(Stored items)

··········

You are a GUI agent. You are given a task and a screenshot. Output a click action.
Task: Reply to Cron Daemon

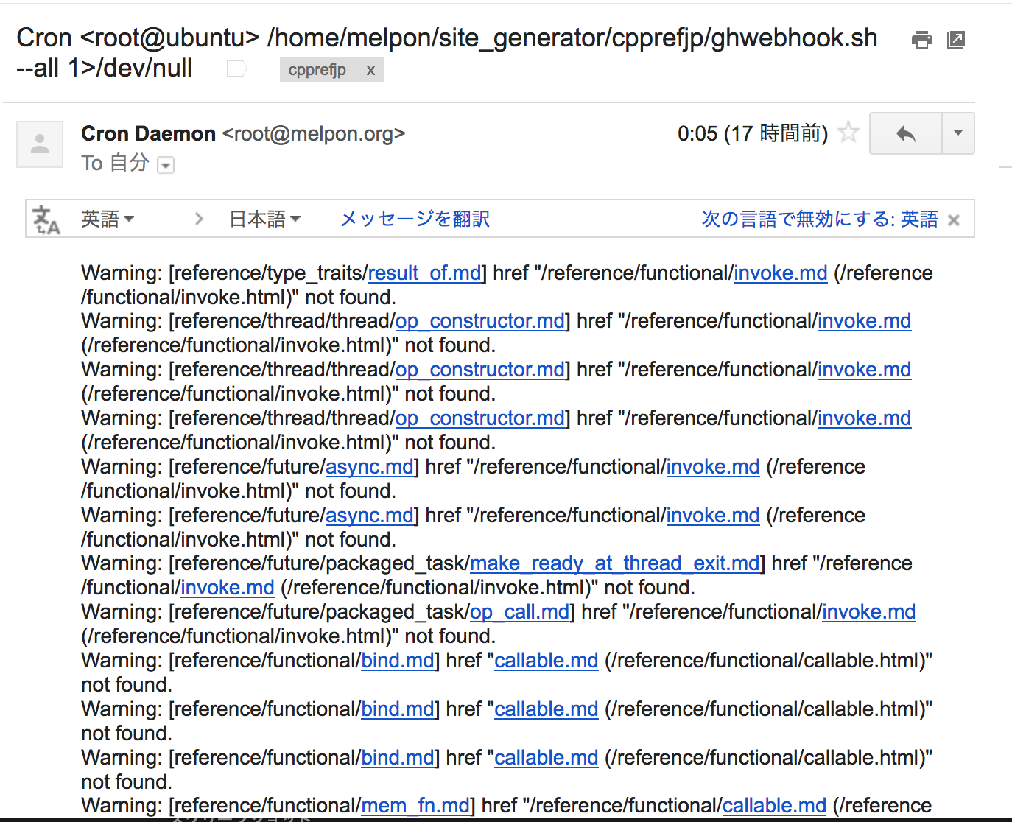(x=904, y=133)
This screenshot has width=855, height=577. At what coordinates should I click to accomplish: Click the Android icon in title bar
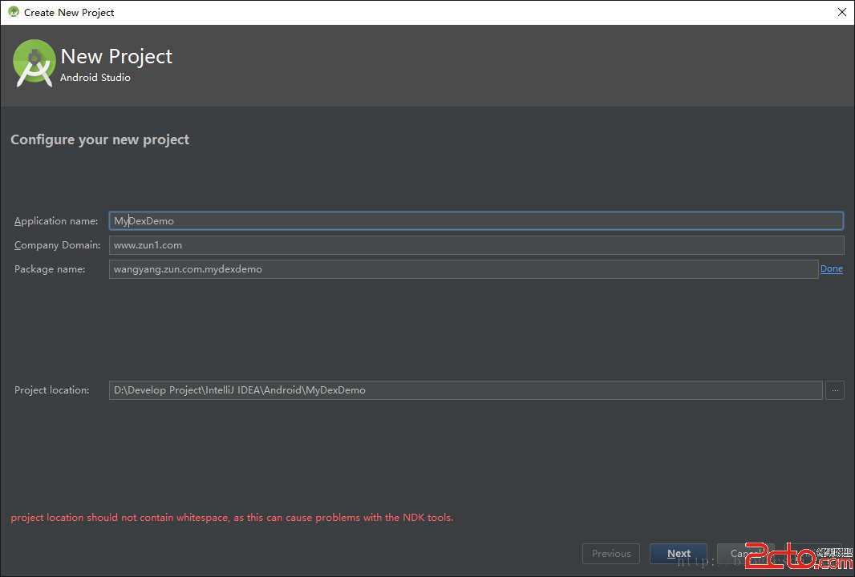[x=13, y=12]
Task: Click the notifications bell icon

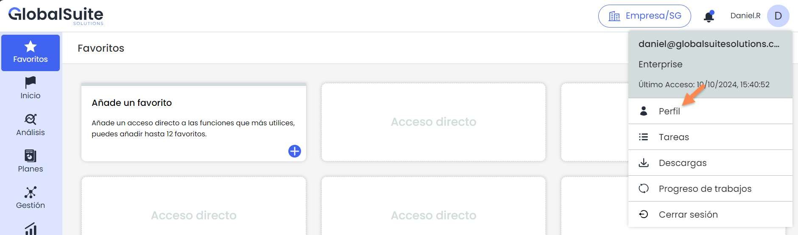Action: point(709,17)
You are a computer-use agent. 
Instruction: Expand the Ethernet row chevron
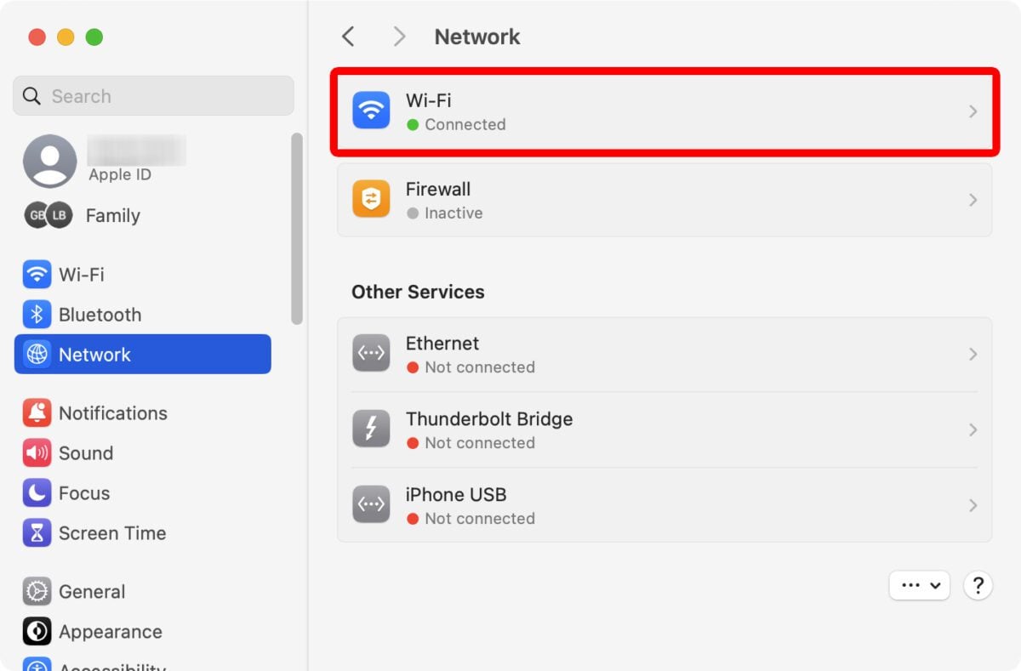coord(973,355)
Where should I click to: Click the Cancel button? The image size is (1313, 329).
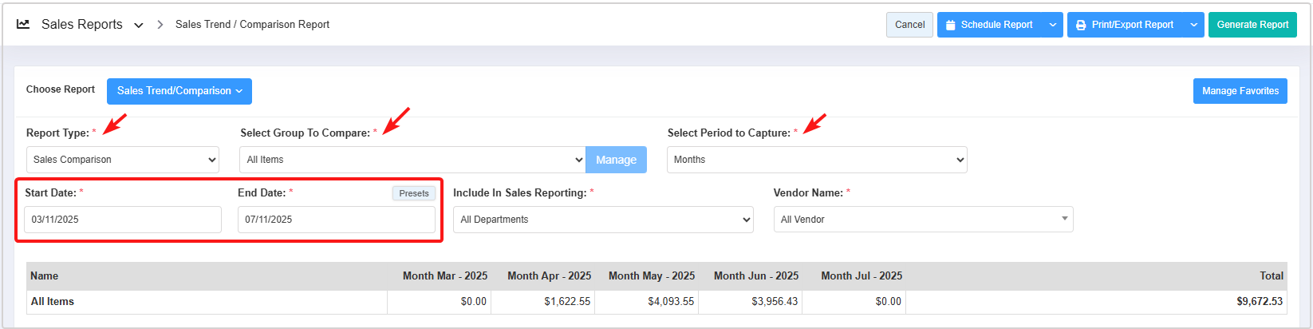pyautogui.click(x=909, y=25)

··········

== Try it ==
Begin at the line containing "Where should I" and stop at the final line of the data. Retype those lines exactly, without the pictures.

== Answer space ==
Where should I click to: Click the Cancel button? The image size is (1313, 329).
pyautogui.click(x=909, y=25)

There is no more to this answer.